Stored data entries:
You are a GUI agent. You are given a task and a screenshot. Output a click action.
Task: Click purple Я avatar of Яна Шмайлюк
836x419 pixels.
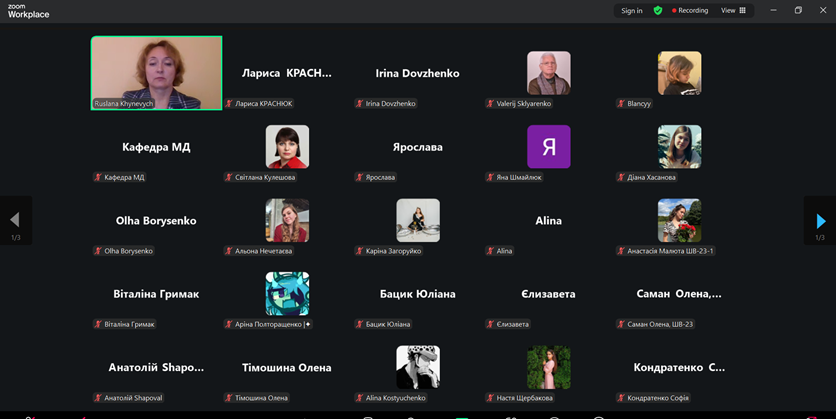[548, 147]
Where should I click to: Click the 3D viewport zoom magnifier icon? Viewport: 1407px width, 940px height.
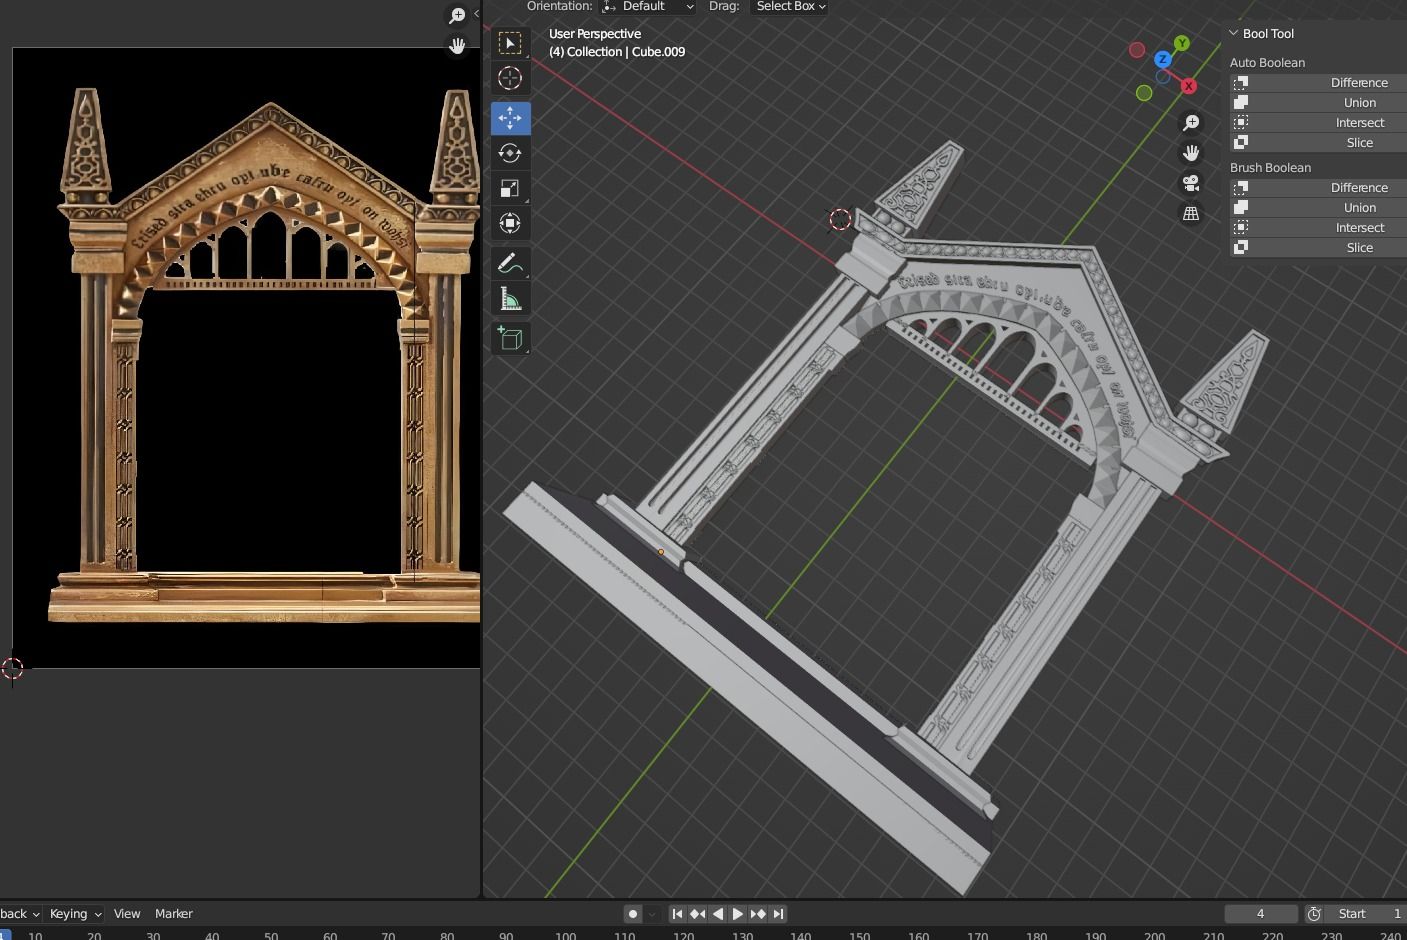1191,123
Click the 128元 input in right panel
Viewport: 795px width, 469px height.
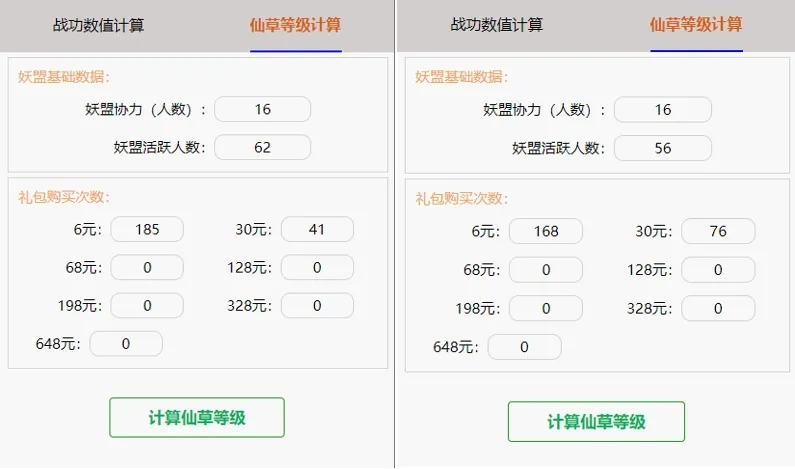point(717,270)
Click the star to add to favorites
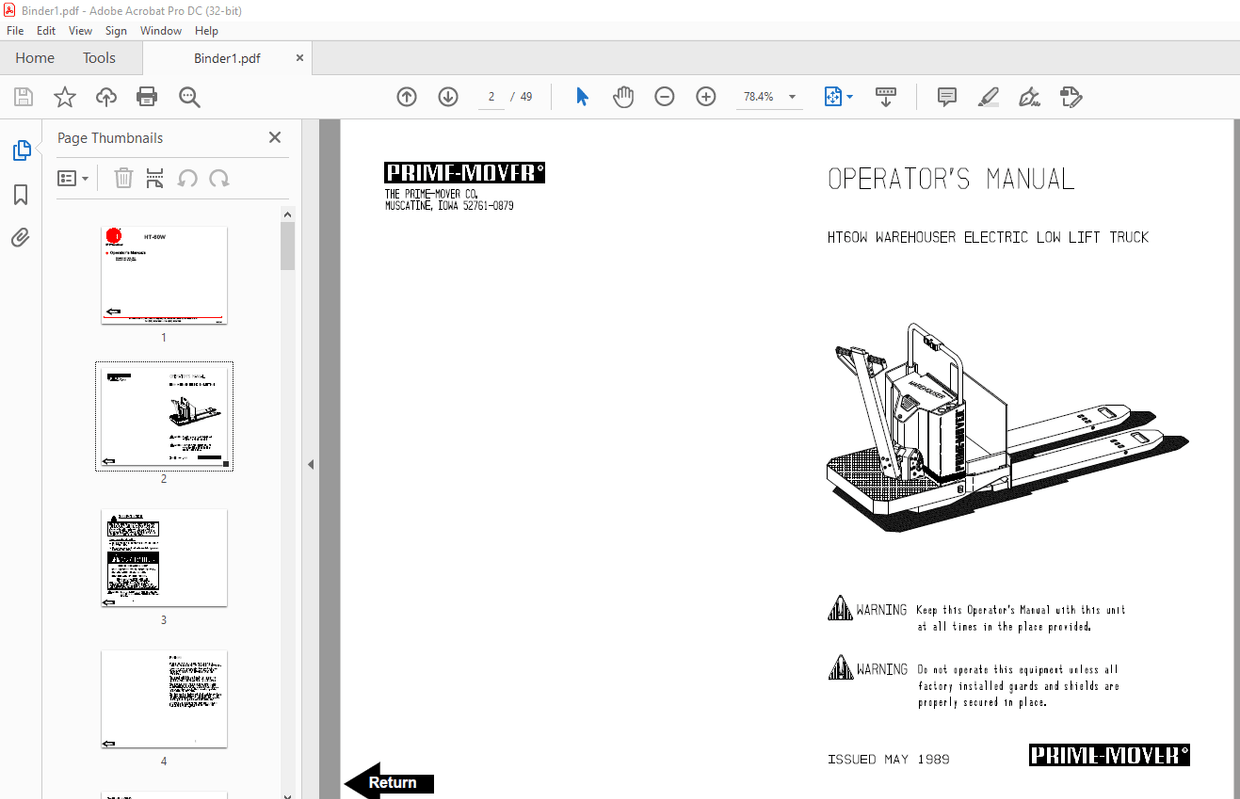This screenshot has height=799, width=1240. point(64,96)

Activity: Copy every record above exactly, leaving out any pictures.

The completed task:
You are a GUI agent. You are given a task and a screenshot. Output a click action.
Task: Click purple Я avatar of Яна Шмайлюк
836x419 pixels.
[548, 147]
Where should I click to: Click the 3D viewport zoom magnifier icon? Viewport: 1407px width, 940px height.
1191,123
Click the 128元 input in right panel
Viewport: 795px width, 469px height.
point(717,270)
Click the star to add to favorites
This screenshot has height=799, width=1240. point(64,96)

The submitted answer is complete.